▸ Documentgedeelte:
====

Mozes en het volk Israel en hun doortocht door de Rode Zee.pps

 

 

Red Sea Crossing

 

Exodus 20: Toen sprak God al deze woorden, zeggende: Ik ben de HEERE uw God, Die u uit Egypteland, uit het diensthuis, uitgeleid heb.
Gij zult geen andere goden voor Mijn aangezicht hebben.
Gij zult u geen gesneden beeld, noch enige gelijkenis maken, van hetgeen boven in den hemel is, noch van hetgeen onder op de aarde is, noch van hetgeen in de wateren onder de aarde is.
Gij zult u voor die niet buigen, noch hen dienen; want Ik, de HEERE uw God, ben een ijverig God, Die de misdaad der vaderen bezoek aan de kinderen, aan het derde, en aan het vierde lid dergenen, die Mij haten;
En doe barmhartigheid aan duizenden dergenen, die Mij liefhebben, en Mijn geboden onderhouden.
Gij zult den Naam des HEEREN uws Gods niet ijdellijk gebruiken; want de HEERE zal niet onschuldig houden, die Zijn Naam ijdellijk gebruikt.
Gedenkt den sabbatdag, dat gij dien heiligt.
Zes dagen zult gij arbeiden en al uw werk doen;
Maar de zevende dag is de sabbat des HEEREN uws Gods; dan zult gij geen werk doen, gij, noch uw zoon, noch uw dochter, noch uw dienstknecht, noch uw dienstmaagd, noch uw vee, noch uw vreemdeling, die in uw poorten is;
Want in zes dagen heeft de HEERE den hemel en de aarde gemaakt, de zee en al wat daarin is, en Hij rustte ten zevenden dage; daarom zegende de HEERE den sabbatdag, en heiligde dezelven.
Eert uw vader en uw moeder, opdat uw dagen verlengd worden in het land, dat u de HEERE uw God geeft.
Gij zult niet doodslaan.
Gij zult niet echtbreken.
Gij zult niet stelen.
Gij zult geen valse getuigenis spreken tegen uw naaste.

====

Gegevens voor doelaanwijzing:

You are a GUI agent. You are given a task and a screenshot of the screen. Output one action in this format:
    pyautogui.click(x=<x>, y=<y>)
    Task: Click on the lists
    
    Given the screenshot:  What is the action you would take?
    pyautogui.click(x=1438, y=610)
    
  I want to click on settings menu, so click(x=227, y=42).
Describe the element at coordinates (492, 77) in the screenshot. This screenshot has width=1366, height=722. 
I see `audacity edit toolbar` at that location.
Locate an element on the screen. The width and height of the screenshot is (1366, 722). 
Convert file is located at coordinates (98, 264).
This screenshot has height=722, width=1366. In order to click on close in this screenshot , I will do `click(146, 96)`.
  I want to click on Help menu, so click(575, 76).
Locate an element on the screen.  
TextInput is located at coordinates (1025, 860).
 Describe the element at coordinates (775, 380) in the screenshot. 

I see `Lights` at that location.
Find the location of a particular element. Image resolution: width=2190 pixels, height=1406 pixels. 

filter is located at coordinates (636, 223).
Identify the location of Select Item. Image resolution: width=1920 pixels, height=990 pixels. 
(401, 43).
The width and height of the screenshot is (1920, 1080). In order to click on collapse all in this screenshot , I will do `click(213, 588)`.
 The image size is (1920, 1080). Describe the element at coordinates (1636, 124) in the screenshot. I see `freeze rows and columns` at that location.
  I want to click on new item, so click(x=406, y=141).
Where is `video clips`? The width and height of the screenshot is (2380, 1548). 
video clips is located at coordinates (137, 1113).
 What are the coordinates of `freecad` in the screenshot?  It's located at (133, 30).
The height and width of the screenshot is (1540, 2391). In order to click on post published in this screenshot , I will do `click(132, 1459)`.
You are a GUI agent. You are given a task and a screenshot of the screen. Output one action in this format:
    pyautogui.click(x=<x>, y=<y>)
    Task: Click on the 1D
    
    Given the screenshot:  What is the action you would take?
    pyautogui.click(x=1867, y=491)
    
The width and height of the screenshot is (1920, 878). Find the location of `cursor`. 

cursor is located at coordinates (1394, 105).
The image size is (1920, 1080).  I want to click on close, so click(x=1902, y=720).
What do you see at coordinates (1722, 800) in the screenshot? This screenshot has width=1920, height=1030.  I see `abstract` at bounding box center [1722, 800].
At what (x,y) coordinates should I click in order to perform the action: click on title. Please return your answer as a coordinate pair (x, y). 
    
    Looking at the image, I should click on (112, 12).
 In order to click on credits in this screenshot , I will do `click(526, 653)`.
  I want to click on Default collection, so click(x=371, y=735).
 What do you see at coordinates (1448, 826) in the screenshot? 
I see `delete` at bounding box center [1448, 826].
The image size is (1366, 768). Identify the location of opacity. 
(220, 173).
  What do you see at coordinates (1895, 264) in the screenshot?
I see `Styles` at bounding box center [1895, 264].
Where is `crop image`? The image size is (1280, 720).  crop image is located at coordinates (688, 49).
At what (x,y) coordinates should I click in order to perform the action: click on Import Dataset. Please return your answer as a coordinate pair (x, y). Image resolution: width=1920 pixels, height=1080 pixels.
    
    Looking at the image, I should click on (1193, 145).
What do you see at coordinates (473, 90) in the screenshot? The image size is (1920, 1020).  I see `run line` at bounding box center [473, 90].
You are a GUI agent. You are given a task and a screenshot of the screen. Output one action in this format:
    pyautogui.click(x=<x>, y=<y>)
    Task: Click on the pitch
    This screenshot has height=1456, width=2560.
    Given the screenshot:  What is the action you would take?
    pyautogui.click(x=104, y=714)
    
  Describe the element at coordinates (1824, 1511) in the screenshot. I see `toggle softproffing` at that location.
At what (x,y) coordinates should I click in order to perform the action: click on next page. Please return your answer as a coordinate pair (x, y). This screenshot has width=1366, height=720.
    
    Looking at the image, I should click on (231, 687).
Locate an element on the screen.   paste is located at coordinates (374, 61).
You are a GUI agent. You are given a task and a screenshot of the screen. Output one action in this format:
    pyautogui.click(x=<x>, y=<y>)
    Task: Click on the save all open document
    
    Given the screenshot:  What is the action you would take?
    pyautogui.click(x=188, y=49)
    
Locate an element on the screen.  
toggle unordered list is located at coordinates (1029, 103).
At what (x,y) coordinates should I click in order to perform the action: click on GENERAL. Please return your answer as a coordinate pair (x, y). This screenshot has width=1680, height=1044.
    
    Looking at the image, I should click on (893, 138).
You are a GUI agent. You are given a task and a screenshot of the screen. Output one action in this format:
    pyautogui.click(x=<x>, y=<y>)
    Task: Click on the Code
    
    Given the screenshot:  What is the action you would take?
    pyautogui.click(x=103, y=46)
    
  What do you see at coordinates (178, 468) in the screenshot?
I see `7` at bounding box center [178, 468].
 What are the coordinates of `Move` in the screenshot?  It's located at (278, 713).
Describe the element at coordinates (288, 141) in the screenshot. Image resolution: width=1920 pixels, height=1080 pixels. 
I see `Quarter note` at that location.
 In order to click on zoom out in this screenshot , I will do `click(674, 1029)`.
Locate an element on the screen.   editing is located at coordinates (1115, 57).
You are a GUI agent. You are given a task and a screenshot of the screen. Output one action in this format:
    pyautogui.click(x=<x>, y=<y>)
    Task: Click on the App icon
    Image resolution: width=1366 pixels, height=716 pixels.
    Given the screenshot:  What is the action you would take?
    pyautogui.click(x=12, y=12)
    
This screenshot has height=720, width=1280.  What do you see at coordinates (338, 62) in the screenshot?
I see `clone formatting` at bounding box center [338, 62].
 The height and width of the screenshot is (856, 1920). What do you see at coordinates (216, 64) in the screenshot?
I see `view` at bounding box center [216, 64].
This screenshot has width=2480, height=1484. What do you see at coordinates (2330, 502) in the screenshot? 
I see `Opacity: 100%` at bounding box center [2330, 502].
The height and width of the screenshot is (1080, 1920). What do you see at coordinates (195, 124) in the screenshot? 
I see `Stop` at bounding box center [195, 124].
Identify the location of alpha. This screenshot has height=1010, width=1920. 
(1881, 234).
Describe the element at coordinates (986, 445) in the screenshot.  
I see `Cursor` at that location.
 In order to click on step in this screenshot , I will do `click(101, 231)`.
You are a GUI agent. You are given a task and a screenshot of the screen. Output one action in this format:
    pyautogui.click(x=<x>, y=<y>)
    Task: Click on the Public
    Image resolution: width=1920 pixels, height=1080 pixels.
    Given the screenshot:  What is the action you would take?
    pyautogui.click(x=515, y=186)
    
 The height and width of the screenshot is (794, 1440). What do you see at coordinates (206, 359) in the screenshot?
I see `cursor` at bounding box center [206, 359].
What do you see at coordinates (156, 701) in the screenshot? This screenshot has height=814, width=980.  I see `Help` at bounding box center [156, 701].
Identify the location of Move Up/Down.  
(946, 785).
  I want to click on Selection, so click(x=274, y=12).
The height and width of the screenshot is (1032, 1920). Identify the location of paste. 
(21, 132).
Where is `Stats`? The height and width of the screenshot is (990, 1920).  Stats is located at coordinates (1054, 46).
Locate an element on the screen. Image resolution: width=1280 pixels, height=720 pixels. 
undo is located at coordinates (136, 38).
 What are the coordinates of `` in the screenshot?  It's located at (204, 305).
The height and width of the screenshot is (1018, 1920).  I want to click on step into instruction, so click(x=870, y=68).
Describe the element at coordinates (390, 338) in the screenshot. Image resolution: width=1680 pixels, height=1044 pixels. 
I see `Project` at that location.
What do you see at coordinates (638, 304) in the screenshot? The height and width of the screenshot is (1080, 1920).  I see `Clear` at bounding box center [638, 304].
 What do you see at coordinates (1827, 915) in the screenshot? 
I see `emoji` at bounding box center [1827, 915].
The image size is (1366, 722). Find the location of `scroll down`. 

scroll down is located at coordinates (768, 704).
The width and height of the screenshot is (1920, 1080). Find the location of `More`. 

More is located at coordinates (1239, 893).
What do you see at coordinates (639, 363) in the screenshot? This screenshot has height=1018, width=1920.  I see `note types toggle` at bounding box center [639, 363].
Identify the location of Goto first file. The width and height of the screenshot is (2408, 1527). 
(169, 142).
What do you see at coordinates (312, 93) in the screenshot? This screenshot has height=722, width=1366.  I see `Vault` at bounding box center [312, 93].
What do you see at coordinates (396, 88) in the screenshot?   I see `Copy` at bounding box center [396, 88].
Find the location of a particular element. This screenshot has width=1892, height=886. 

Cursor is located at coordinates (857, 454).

====

▸ Opdracht 1:
Hoeveel dagen moet men volgens het fragment uit Exodus 20 arbeiden en al zijn werk doen?
▸ Opdracht 2:
Haal uit het fragment uit Exodus 20 letterlijk het gedeelte dat begint bij de woorden "Gij zult u geen" en eindigt na "gij dien heiligt.".

▸ Schriftelijk antwoord 1:
Zes dagen.

▸ Schriftelijk antwoord 2:
Gij zult u geen gesneden beeld, noch enige gelijkenis maken, van hetgeen boven in den hemel is, noch van hetgeen onder op de aarde is, noch van hetgeen in de wateren onder de aarde is.
Gij zult u voor die niet buigen, noch hen dienen; want Ik, de HEERE uw God, ben een ijverig God, Die de misdaad der vaderen bezoek aan de kinderen, aan het derde, en aan het vierde lid dergenen, die Mij haten;
En doe barmhartigheid aan duizenden dergenen, die Mij liefhebben, en Mijn geboden onderhouden.
Gij zult den Naam des HEEREN uws Gods niet ijdellijk gebruiken; want de HEERE zal niet onschuldig houden, die Zijn Naam ijdellijk gebruikt.
Gedenkt den sabbatdag, dat gij dien heiligt.